Very small hernias (less than ¼ inch) in puppies under six months of age may be left to close on their own. Untreated hernias in young puppies typically close before six months. If your dog is outside of this age range, surgery may be required to close a small, reducible hernia and will likely be required in the case of an irreducible hernia. During surgery, the scar tissue that has formed around the hernia are removed, any organs that have become entrapped are returned to their proper place, and the opening in the muscle is closed with sutures. The only risks to this surgery are the general risks of anesthesia and surgery, such as bleeding and infection. Often, when caught early, umbilical hernia surgery is paired with spaying or neutering.

Recovery of Umbilical Hernia in Dogs

If your treatment does not involve surgery, it’s important to keep an eye on the hernia site for changes. If you have a puppy under the age of six months, watch the site to see if it closes by the six-month mark. If not, consult the veterinarian. If you have an older dog and the veterinarian did not recommend surgery because of the small size of the hernia, monitor the site for any changes or issues, and seek veterinary attention if anything develops.

If your dog underwent umbilical hernia surgery, carefully follow the veterinarian’s follow up instructions to ensure full recovery. Give your pet time and space to rest, and closely monitor him for adverse reactions (beyond the typical behavior the veterinarian predicts, such as sleepiness, lack of coordination, coughing or crying in the first few days).

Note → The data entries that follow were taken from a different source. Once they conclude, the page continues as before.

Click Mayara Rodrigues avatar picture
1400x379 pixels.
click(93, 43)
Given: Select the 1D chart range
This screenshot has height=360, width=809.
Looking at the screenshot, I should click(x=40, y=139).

Check the incision site daily for drainage and redness, as they are signs of infection and you will need to see the veterinarian as soon as possible. If the incision doesn’t appear to be holding, or if any intestinal material protrudes through the incision, seek attention immediately. During the first few days after surgery, feed carefully. Withhold food for a day if your dog vomits. Your dog’s appetite will normalize in a few days. Limit your dog’s physical activity for ten days in order to ensure proper healing. Take your dog outside on a leash to relieve itself, and do not let her run, jump or play.

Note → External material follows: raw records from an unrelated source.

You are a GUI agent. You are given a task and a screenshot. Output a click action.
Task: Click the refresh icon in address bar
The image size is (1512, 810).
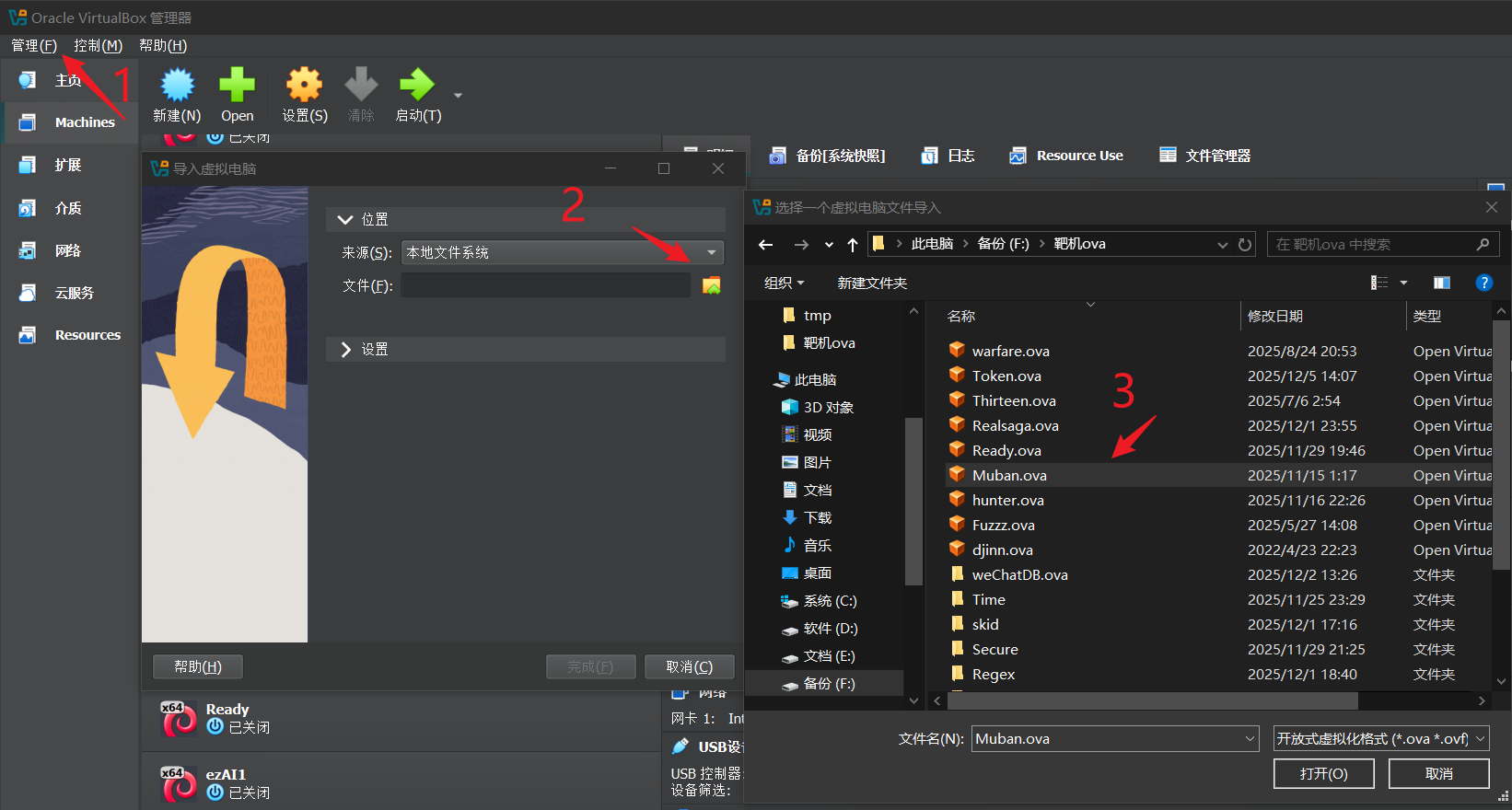pos(1245,245)
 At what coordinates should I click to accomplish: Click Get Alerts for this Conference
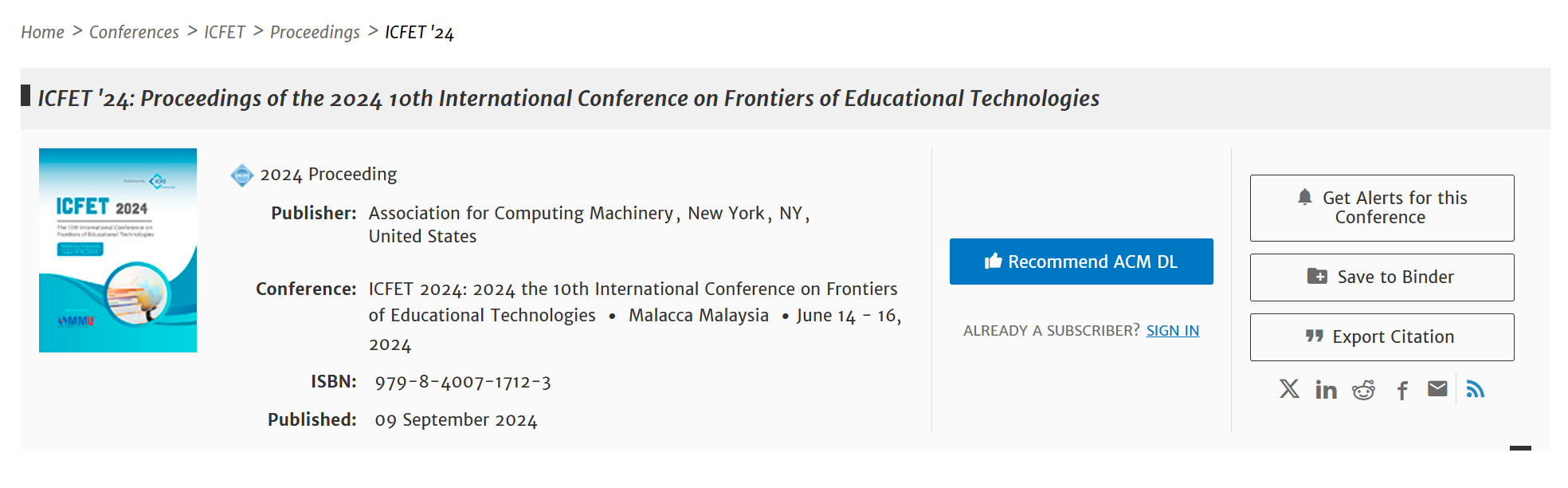point(1382,208)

Umbilical Hernia Questions and Advice from Veterinary Professionals

Little man
Shih Tzu
8 Weeks
Mild condition
0 found helpful
Mild condition

Has Symptoms

Umbilical hernia

I just got a puppy and was informed by the owner he has an umbilical hernia but is otherwise healthy. They also informed me both of his parents have umbilical hernias and always have. I thought nothing of it until my mother voiced concern about it and said I should get it fixed. Should j just keep an eye on it and wait?

Michele King
Dr. Michele King, DVM
265 Recommendations
Thank you for your email. Umbilical hernias can be a hereditary trait, so Little Man should not be used for breeding, and he should be neutered- I'm not sure if you were planning on having that done, but just in case you were not, you should. Whether the hernia needs to be repaired depends on a number of factors, including the size of the hernia and whether it is reducible or not. Your veterinarian can examine him, look at the hernia, and let you know if it needs to be repaired or if it isn't anything to worry about. I hope that everything goes well with him!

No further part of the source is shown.